DIRECTIONS ->
All of the data should be repeated exactly; pictures are not part of the copy.

DATASET RECORDS ->
== Segment start ==

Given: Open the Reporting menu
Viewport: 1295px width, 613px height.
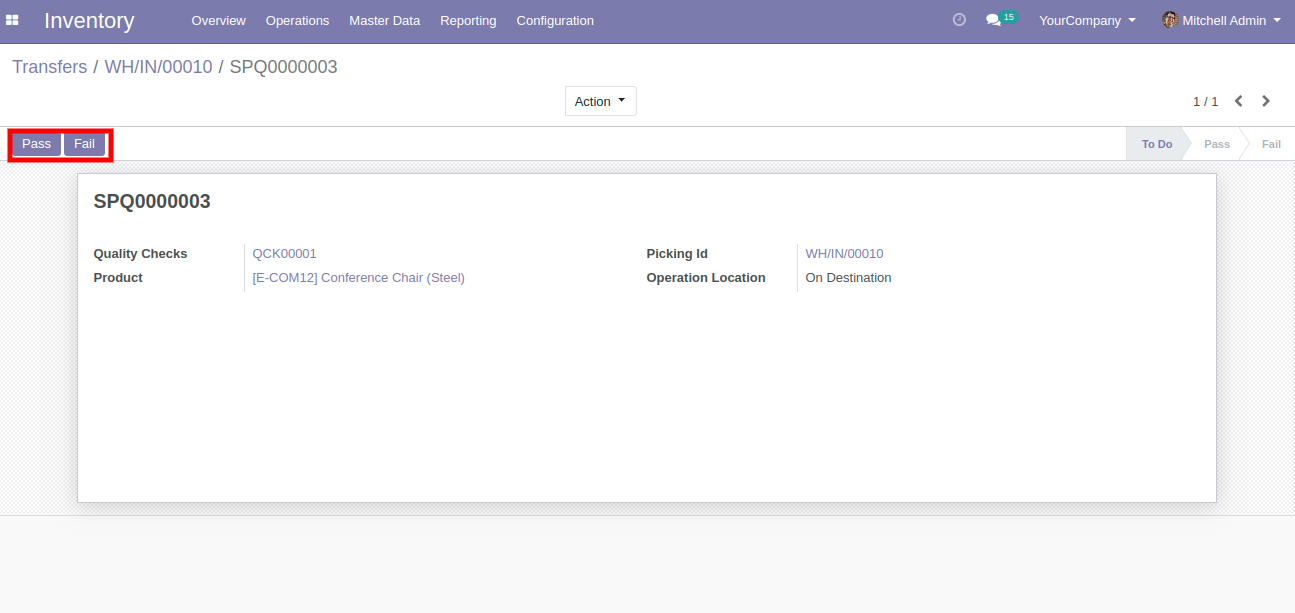Looking at the screenshot, I should coord(468,20).
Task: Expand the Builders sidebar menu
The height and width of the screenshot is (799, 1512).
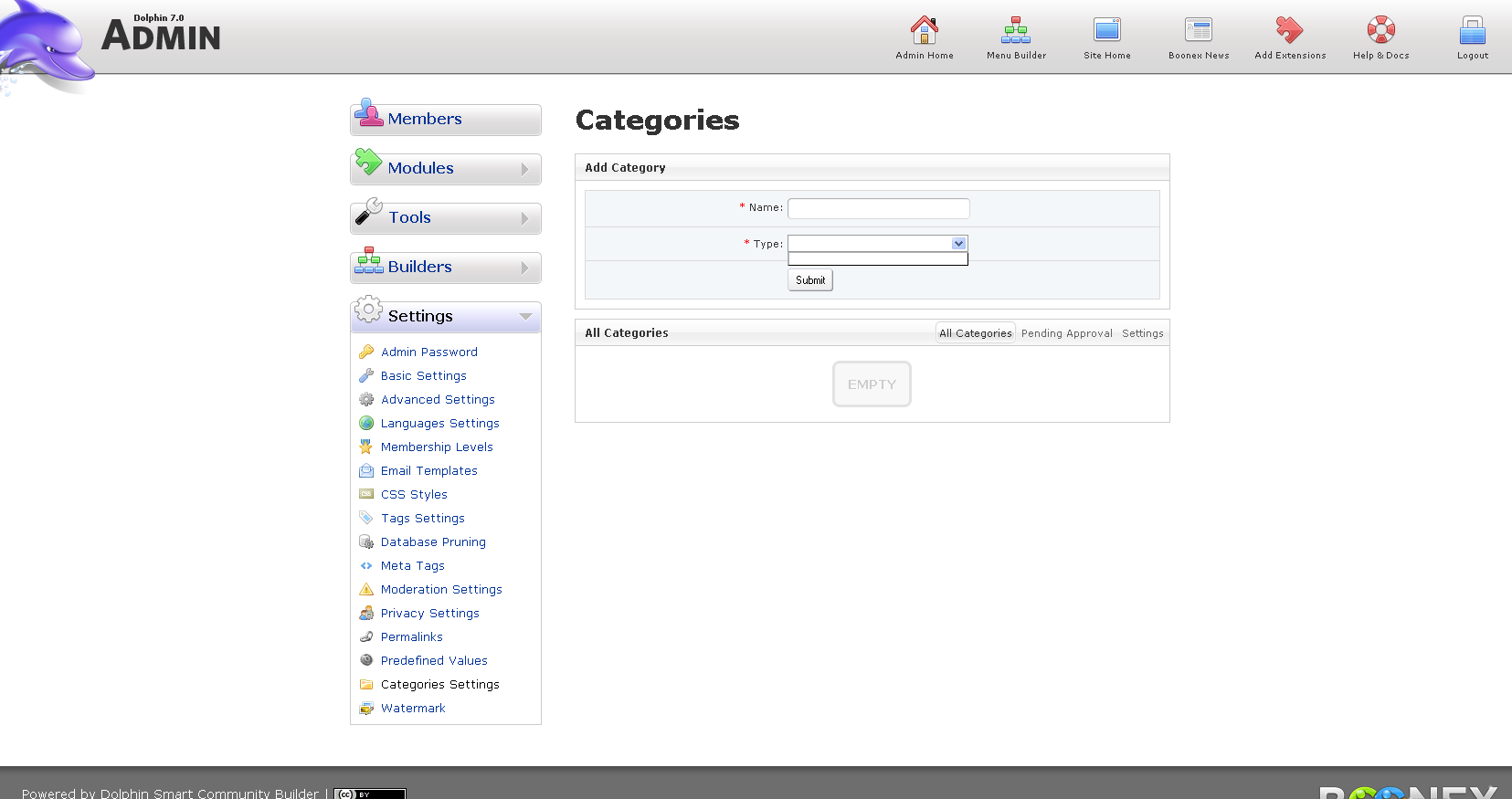Action: [x=445, y=268]
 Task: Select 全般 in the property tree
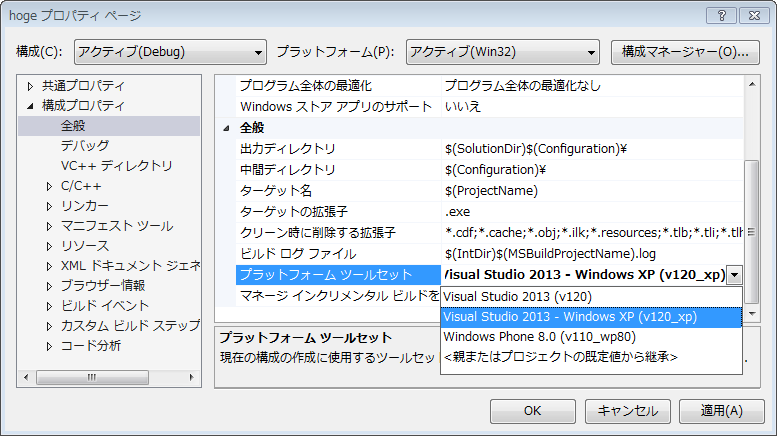point(74,126)
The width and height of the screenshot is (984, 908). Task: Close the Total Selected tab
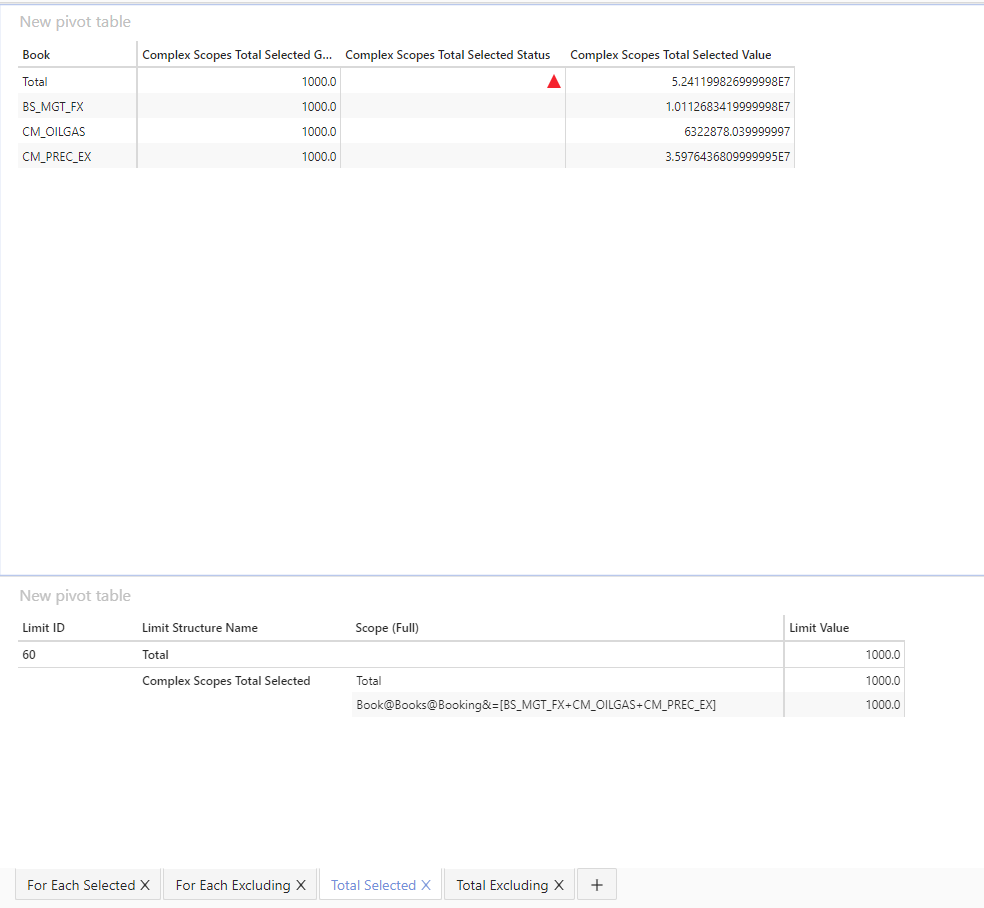click(426, 885)
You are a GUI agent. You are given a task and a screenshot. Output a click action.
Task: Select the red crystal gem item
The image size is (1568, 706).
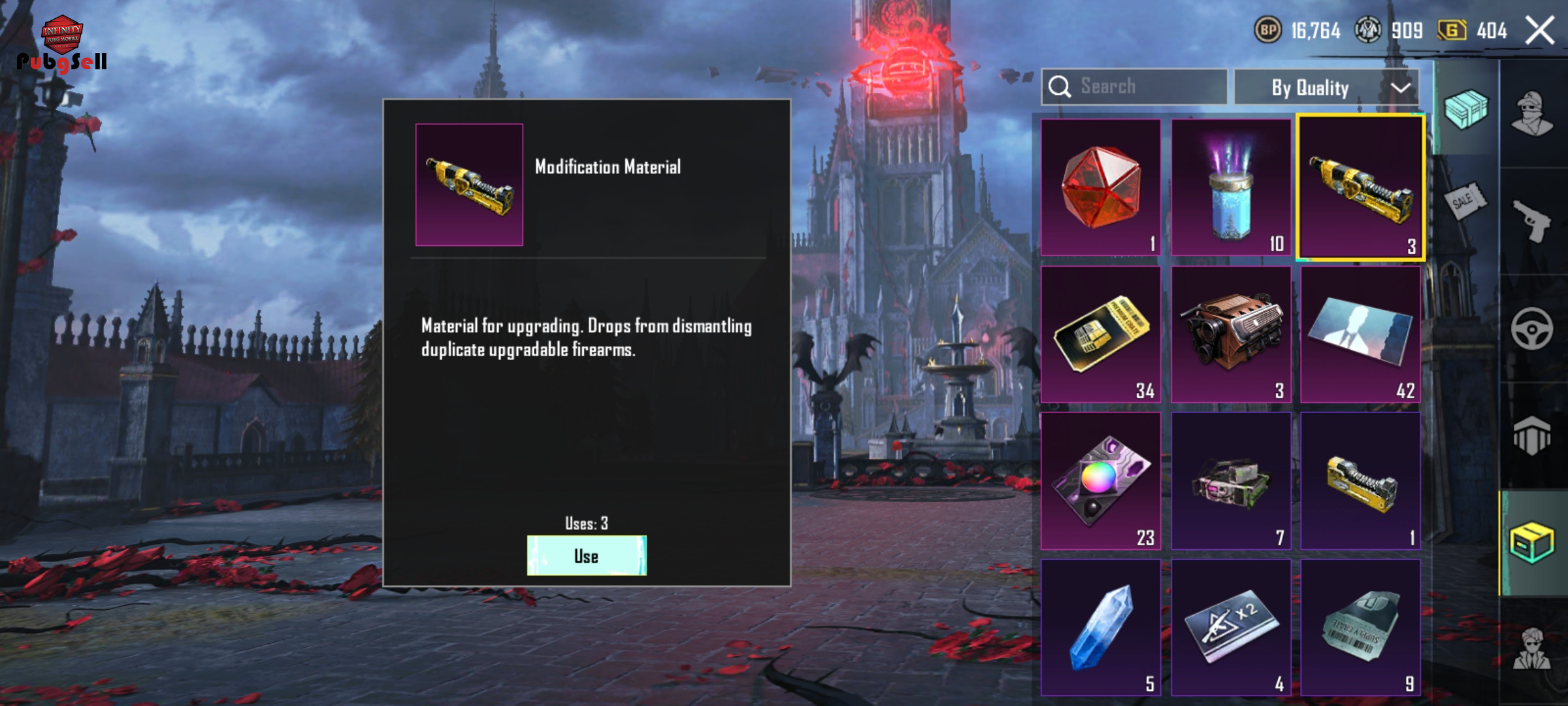[x=1101, y=187]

== Segment end ==

THE ANSWER ->
Given: Open the Reporting menu
Viewport: 1295px width, 613px height.
Looking at the screenshot, I should coord(468,20).
Task: Expand the Builders sidebar menu
The height and width of the screenshot is (799, 1512).
Action: [x=445, y=268]
 Task: Select 全般 in the property tree
point(74,126)
The width and height of the screenshot is (984, 908). Task: Close the Total Selected tab
click(426, 885)
You are a GUI agent. You are given a task and a screenshot. Output a click action.
Task: Select the red crystal gem item
The image size is (1568, 706).
[x=1101, y=187]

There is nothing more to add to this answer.